Over the Thanksgiving weekend, the false congressional fiscal conservatives in the Republican Party began to reveal their true selves. Led by the Republican presidential standard bearer in 2008, Arizona Sen. John McCain, at least a half-dozen Republican members of Congress have renounced their public promises never to vote to raise taxes. In the case of Sen. Bob Corker, R-Tenn., Congressman and Senator-elect Jeff Flake, R-Ariz., and Rep. Peter King, R-N.Y., they had restated their promises, directly or indirectly, as recently as last month during their successful campaigns. Did they blatantly dupe the voters? Did they genuinely change their minds? Did they ever sincerely accept the pro-freedom anti-tax logic?
The Founders certainly embraced the pro-freedom anti-tax logic, as they gave us a Constitution that barred the federal government from imposing any direct tax on any persons. That was part of the genius of the document. If the feds really needed cash, they'd need to tax the states. If the states were feeling over-taxed, they could block federal taxes in the Senate, where for 135 years senators were chosen by state governments as delegates to the Senate, rather than elected by voters. This procedure, too, was part of the Founders' genius. It came about in order to assure a place at the federal table for the states, many of which were older than the federal government and all of which retained their sovereignty when they voluntarily joined the union. This procedure for choosing senators was also a check on the growth of the federal government.
Those constitutional provisions were cast aside during the progressive era about 100 years ago, when, during a period of just five years, the Constitution was amended so that the states lost their place at the federal table and Congress could tax incomes, and the feds got a new printing press for cash in the form of the Federal Reserve.
I have described this dreadful time in our history in my new book, Theodore and Woodrow: How Two American Presidents Destroyed Constitutional Freedom. They did so by inverting the concept of limited government. With the exception of Abraham Lincoln, every president from George Washington to TR's predecessor, William McKinley, accepted the truism that the federal government is one of limited powers, and it may only in engage in behavior that is specifically authorized by the Constitution or reasonably inferable therefrom.

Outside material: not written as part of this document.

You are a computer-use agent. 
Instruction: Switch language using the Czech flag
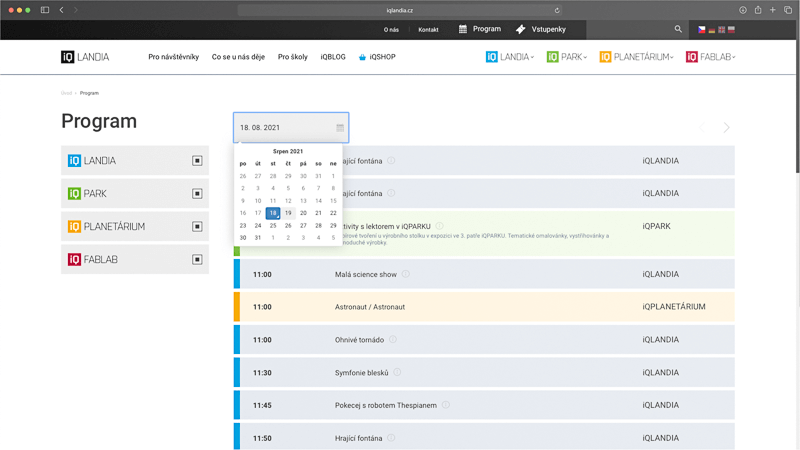click(x=702, y=30)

Theodore Roosevelt and Woodrow Wilson, who ran against each other and who hated each other, turned this value on its head. They jointly argued that the Constitution does not mean what it says and is not the Supreme Law of the Land as it states. They held that the federal government can do whatever it wishes unless those wishes are expressly prohibited by the Constitution.

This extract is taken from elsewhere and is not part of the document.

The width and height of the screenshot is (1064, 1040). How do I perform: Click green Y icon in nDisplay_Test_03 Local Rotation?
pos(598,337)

For 100 years, the Republican Party resisted the progressive onslaught. As recently as this past election just a few weeks ago, Republicans argued that increased tax revenue, whether from increased tax rates or from decreased tax deductions, effectively moves wealth from the productive sector and delivers it to the consuming sector—which would be the government.

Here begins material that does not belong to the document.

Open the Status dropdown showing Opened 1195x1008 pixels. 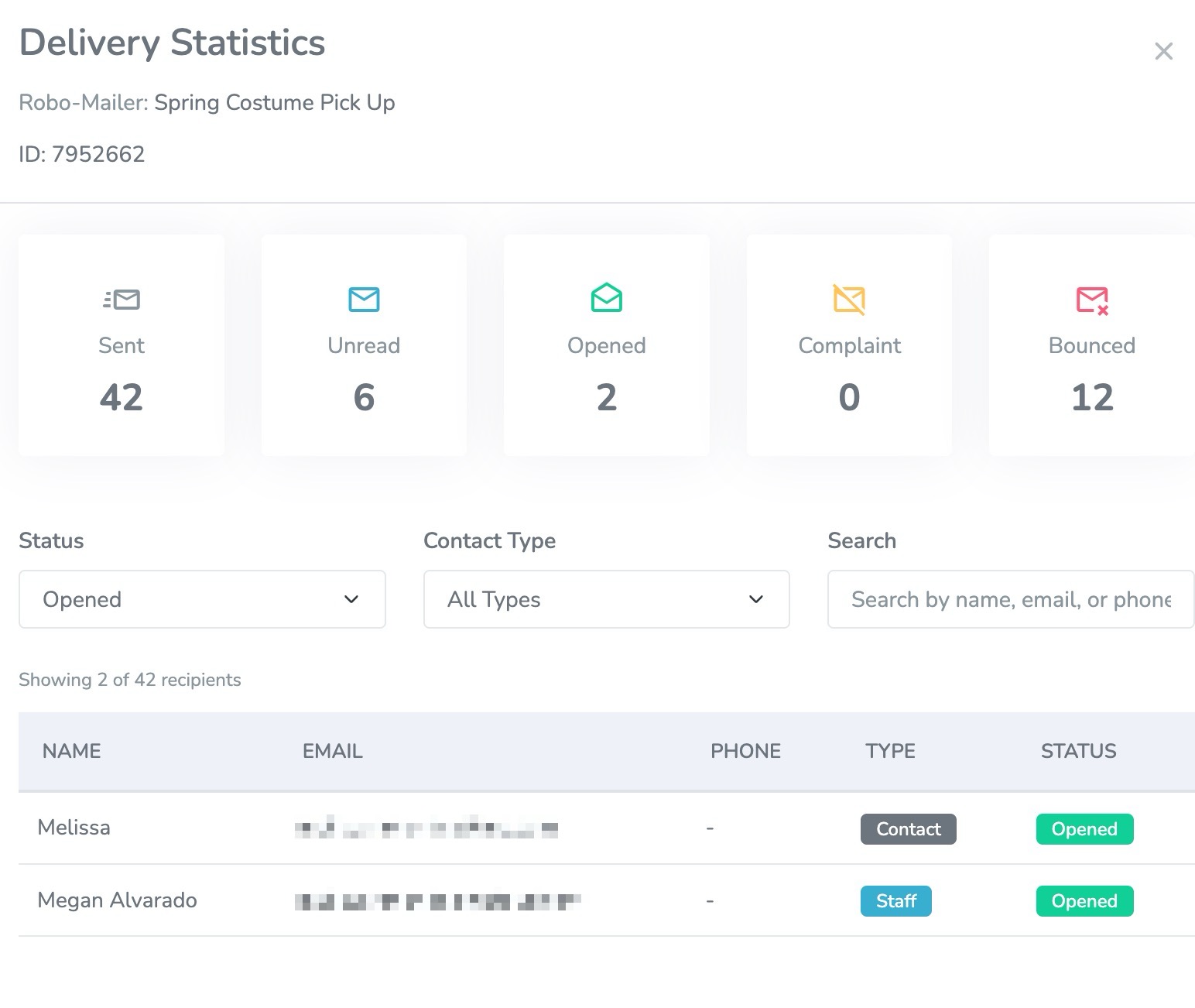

This argument is really one of the basic laws of economics, so why are Republicans now rejecting it? I suspect that they are drunk with power and have concluded that they—just like Obama did—can assure their re-elections, their continued possession of governmental power, if they deliver bigger pieces of the federal pie to the folks back home. Stated differently, they are unwilling to address a system that soon will deliver more in entitlement payments and interest payments on government debt than it collects in revenue by reducing the entitlements, shrinking the government, cutting the debt, returning to the confines of the Constitution and letting hardworking Americans retain what is theirs. Instead, they now want to raise federal taxes.
They would be unwise to try to pull this off—and would be wise to recall recent history. The last Republican president to pledge "Read my lips. NO NEW TAXES" and then violate that promise was dispatched by the voters to a hotel suite in Houston, rather than to four more years in the White House. I bet George Herbert Walker Bush today would stick to his pledge.